C-level executives must be aware of and manage all waste that could impact the organization’s finances and operations. Software counts as one of the most critical assets to any organization, as applications run all corporate systems. Managing the software license lifecycle is an increasingly complex task – and the failure to do so properly can significantly expose a company to needless cost and risk.
Those costs and risks cover a lot of territory, from the financial risk of unbudgeted software license true-ups resulting from non-compliant software use – usually uncovered during a vendor software license audit. Or the cost of shelfware – when organizations buy more software than they need, or underutilize the software they have. Indeed, according to IDC, Software License Complexity Will Indirectly Cost Organizations an Average of 25% of Their Software License Budgets in 2016
Cybersecurity risk is also a significant and growing concern. The recent spate of cyber-security breaches, like the Sony and Anthem/BlueCross Blue Shield incidents, underscores just how vulnerable enterprises are to malware and hacker attacks. According to a recent IDC report, the more unlicensed software running on an organization’s network, the greater the malware risk.

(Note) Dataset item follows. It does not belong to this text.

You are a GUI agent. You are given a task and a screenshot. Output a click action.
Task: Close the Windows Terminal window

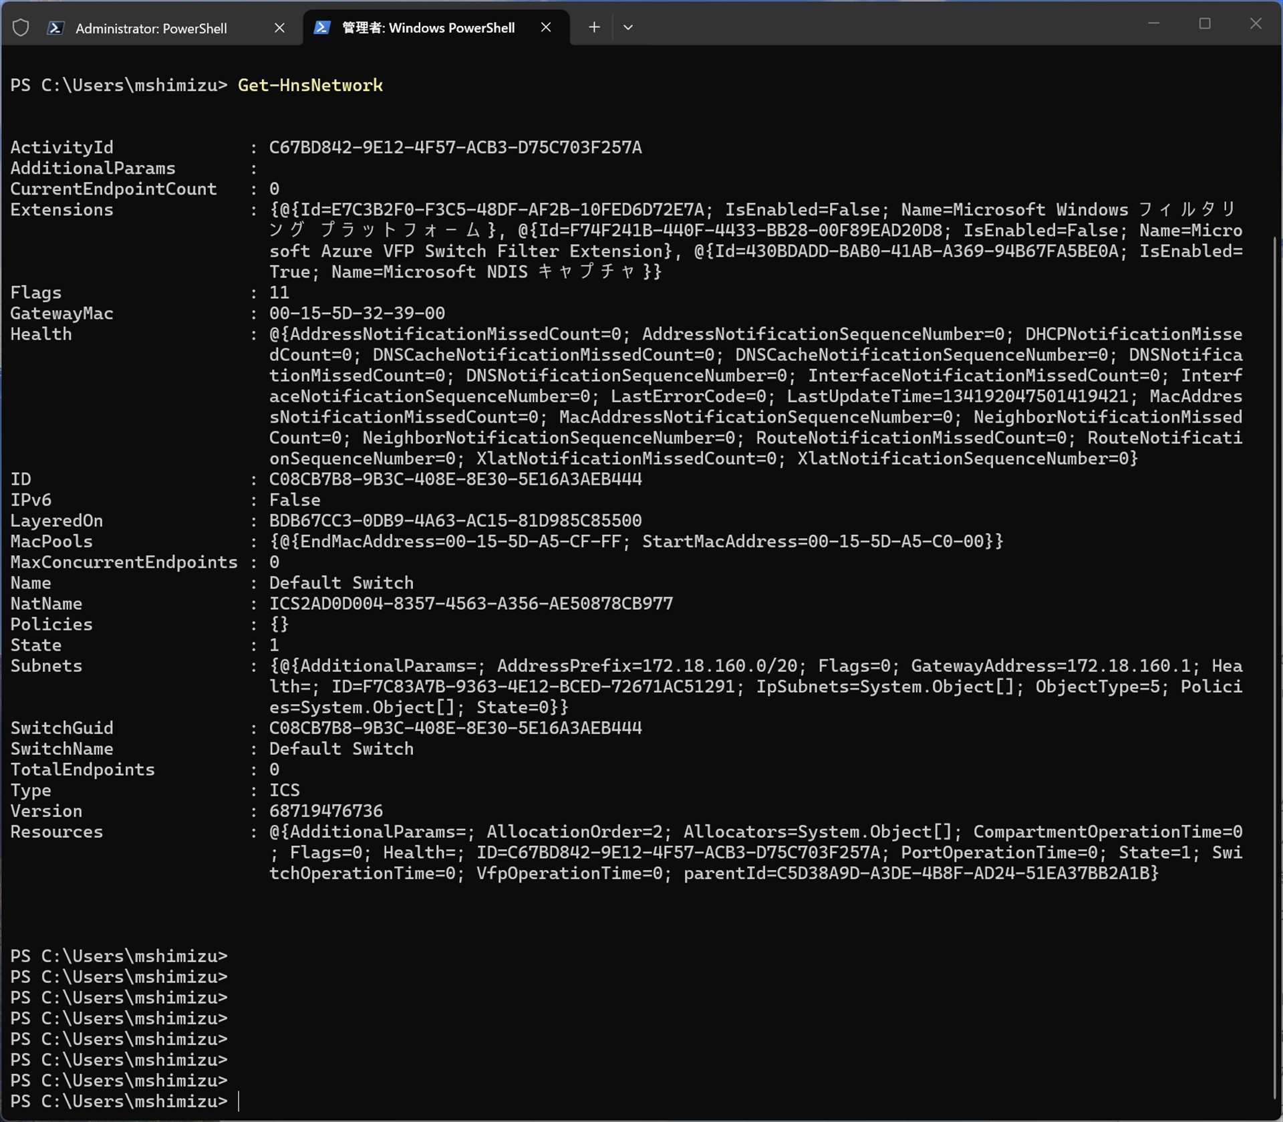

This is because hackers often can gain entry through malicious code they embed in software, like a Trojan horse, that employees intentionally or inadvertently download. Accordingly, an organization’s inability to effectively and continuously discover and inventory its software estate creates a significant risk vector, and accordingly must be factored into its Software Asset Management (SAM)/Software License Optimization strategy.
According to our survey, software waste is rampant – impacting the vast majority of enterprises. The numbers are stark and should serve as a wakeup call to CEOs, CIOs and CFOs regarding the need to implement the SAM/Software License Optimization processes and technology to reduce these risks and recover wasted investment in software.